Protocol lookup: “What’s our hospital’s protocol for sepsis management?” RAG over internal clinical guidelines. Faster than Ctrl+F through PDF hell.

What Can Go Wrong: Failure Modes Nobody Talks About

The “confident but wrong” problem is real. LLMs will confidently cite guidelines that don’t exist. I’ve seen it hallucinate drug interactions, invent dosage recommendations, and create plausible-sounding but completely false medical facts.

Mitigation: source citations, human review, conservative prompts. Never deploy RAG as the sole source of truth for clinical decisions.

Data leakage happens when your chunking strategy accidentally puts PHI in “safe” documents. Example: a clinical guideline that includes a sample patient case with real data. Your de-identification layer better catch that.

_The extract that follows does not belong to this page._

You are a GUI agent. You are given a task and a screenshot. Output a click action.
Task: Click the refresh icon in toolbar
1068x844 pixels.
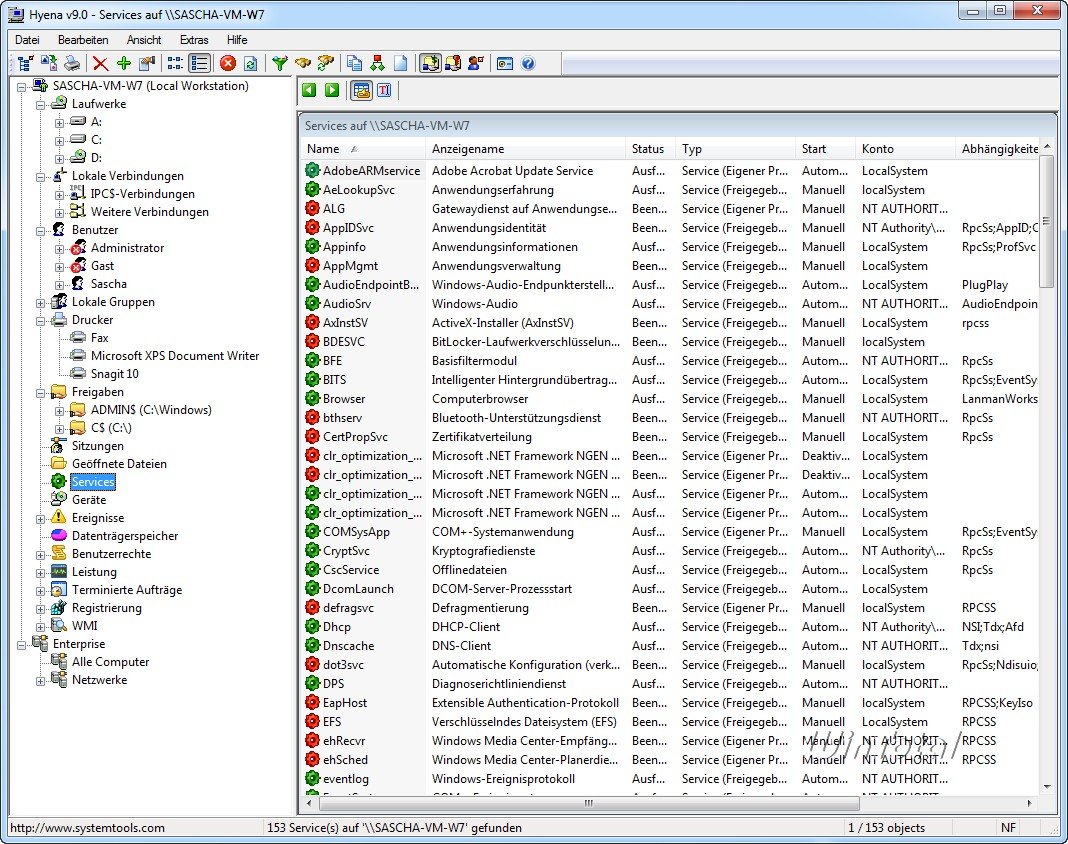pos(250,63)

Embedding drift is subtle. Your vector database is static, but medical knowledge updates constantly. You need a strategy for re-embedding when guidelines change. I run monthly re-indexing jobs for clinical protocols.

Context window limitations mean you can’t always include all relevant documents. You have to prioritize. I rank by relevance score and recency, but sometimes the 5th-ranked document has the critical detail. There’s no perfect solution.

Start Small, Scale Carefully

Don’t start by RAG-enabling your entire EHR. Start with non-PHI content.

I built my first healthcare RAG system over public clinical guidelines. No patient data, no BAAs, just proving the architecture works. Once that was solid, we added de-identified patient data. Then we tackled access controls and audit logging.

The checklist before you ship:

• Data classification documented
• Vector database in your infrastructure (or vendor with BAA)
• De-identification pipeline tested and validated
• LLM provider BAA signed
• Role-based access controls implemented
• Audit logging enabled
• Source citation in every response
• Human review process defined
• Incident response plan for hallucinations

RAG in healthcare is absolutely doable. Just don’t skip the compliance stuff because you’re excited about the technology. The auditors won’t care how cool your embeddings are if patient data ended up in an S3 bucket somewhere.

Build it right, build it compliant, and build it with the assumption that you’ll have to defend every architectural decision to someone who’s never heard of vector databases.